#### [Assignment]
Your task is to print all of the data word for word.

————

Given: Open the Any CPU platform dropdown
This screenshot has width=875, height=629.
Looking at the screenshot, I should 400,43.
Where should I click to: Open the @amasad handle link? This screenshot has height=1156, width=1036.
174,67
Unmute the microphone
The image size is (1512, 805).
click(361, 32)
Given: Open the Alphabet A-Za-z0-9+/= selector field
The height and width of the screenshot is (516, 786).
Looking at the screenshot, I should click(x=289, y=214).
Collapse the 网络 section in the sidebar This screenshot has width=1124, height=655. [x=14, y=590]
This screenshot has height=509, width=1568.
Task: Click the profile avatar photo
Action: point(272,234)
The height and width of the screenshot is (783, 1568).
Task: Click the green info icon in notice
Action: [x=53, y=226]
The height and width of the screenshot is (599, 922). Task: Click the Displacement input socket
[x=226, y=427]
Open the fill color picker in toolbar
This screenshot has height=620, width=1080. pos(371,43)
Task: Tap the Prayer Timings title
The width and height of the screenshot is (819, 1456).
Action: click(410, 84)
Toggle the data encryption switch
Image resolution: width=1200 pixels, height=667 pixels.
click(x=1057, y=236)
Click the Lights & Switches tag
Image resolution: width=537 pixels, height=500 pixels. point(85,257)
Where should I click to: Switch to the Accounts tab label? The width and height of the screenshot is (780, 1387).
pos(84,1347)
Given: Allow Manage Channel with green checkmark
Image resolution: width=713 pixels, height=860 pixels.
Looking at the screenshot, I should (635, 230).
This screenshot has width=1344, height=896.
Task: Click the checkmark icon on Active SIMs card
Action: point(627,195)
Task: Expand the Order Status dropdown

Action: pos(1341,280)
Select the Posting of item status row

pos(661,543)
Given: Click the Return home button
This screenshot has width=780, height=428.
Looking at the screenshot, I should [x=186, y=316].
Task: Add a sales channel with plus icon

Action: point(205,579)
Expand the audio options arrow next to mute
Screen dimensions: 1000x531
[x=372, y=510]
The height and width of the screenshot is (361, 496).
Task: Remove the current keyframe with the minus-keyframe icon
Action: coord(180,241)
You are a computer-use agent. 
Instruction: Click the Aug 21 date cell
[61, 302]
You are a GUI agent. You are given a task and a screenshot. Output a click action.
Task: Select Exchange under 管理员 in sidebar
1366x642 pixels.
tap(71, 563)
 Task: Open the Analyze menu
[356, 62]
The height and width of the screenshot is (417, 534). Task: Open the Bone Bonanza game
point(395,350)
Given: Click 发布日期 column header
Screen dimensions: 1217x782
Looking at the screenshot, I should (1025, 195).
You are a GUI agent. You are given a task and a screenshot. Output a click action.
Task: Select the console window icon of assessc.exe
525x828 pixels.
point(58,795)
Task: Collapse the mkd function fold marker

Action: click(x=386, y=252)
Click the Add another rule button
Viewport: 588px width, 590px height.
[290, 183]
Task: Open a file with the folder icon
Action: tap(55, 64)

————

#### [Finished task]
Given: Open the Any CPU platform dropdown
This screenshot has width=875, height=629.
Looking at the screenshot, I should 400,43.
Where should I click to: Open the @amasad handle link? This screenshot has height=1156, width=1036.
174,67
Unmute the microphone
The image size is (1512, 805).
click(361, 32)
Given: Open the Alphabet A-Za-z0-9+/= selector field
The height and width of the screenshot is (516, 786).
Looking at the screenshot, I should click(x=289, y=214).
Collapse the 网络 section in the sidebar This screenshot has width=1124, height=655. [x=14, y=590]
This screenshot has height=509, width=1568.
Task: Click the profile avatar photo
Action: point(272,234)
The height and width of the screenshot is (783, 1568).
Task: Click the green info icon in notice
Action: [x=53, y=226]
The height and width of the screenshot is (599, 922). Task: Click the Displacement input socket
[x=226, y=427]
Open the fill color picker in toolbar
This screenshot has height=620, width=1080. pos(371,43)
Task: Tap the Prayer Timings title
The width and height of the screenshot is (819, 1456).
Action: click(410, 84)
Toggle the data encryption switch
Image resolution: width=1200 pixels, height=667 pixels.
click(x=1057, y=236)
Click the Lights & Switches tag
Image resolution: width=537 pixels, height=500 pixels. point(85,257)
Where should I click to: Switch to the Accounts tab label? The width and height of the screenshot is (780, 1387).
pos(84,1347)
Given: Allow Manage Channel with green checkmark
Image resolution: width=713 pixels, height=860 pixels.
Looking at the screenshot, I should (635, 230).
This screenshot has width=1344, height=896.
Task: Click the checkmark icon on Active SIMs card
Action: point(627,195)
Task: Expand the Order Status dropdown

Action: pos(1341,280)
Select the Posting of item status row

pos(661,543)
Given: Click the Return home button
This screenshot has width=780, height=428.
Looking at the screenshot, I should [x=186, y=316].
Task: Add a sales channel with plus icon

Action: point(205,579)
Expand the audio options arrow next to mute
Screen dimensions: 1000x531
[x=372, y=510]
The height and width of the screenshot is (361, 496).
Task: Remove the current keyframe with the minus-keyframe icon
Action: coord(180,241)
You are a computer-use agent. 
Instruction: Click the Aug 21 date cell
[61, 302]
You are a GUI agent. You are given a task and a screenshot. Output a click action.
Task: Select Exchange under 管理员 in sidebar
1366x642 pixels.
tap(71, 563)
 Task: Open the Analyze menu
[356, 62]
The height and width of the screenshot is (417, 534). Task: Open the Bone Bonanza game
point(395,350)
Given: Click 发布日期 column header
Screen dimensions: 1217x782
Looking at the screenshot, I should (1025, 195).
You are a GUI agent. You are given a task and a screenshot. Output a click action.
Task: Select the console window icon of assessc.exe
525x828 pixels.
point(58,795)
Task: Collapse the mkd function fold marker

Action: click(x=386, y=252)
Click the Add another rule button
Viewport: 588px width, 590px height.
[290, 183]
Task: Open a file with the folder icon
Action: tap(55, 64)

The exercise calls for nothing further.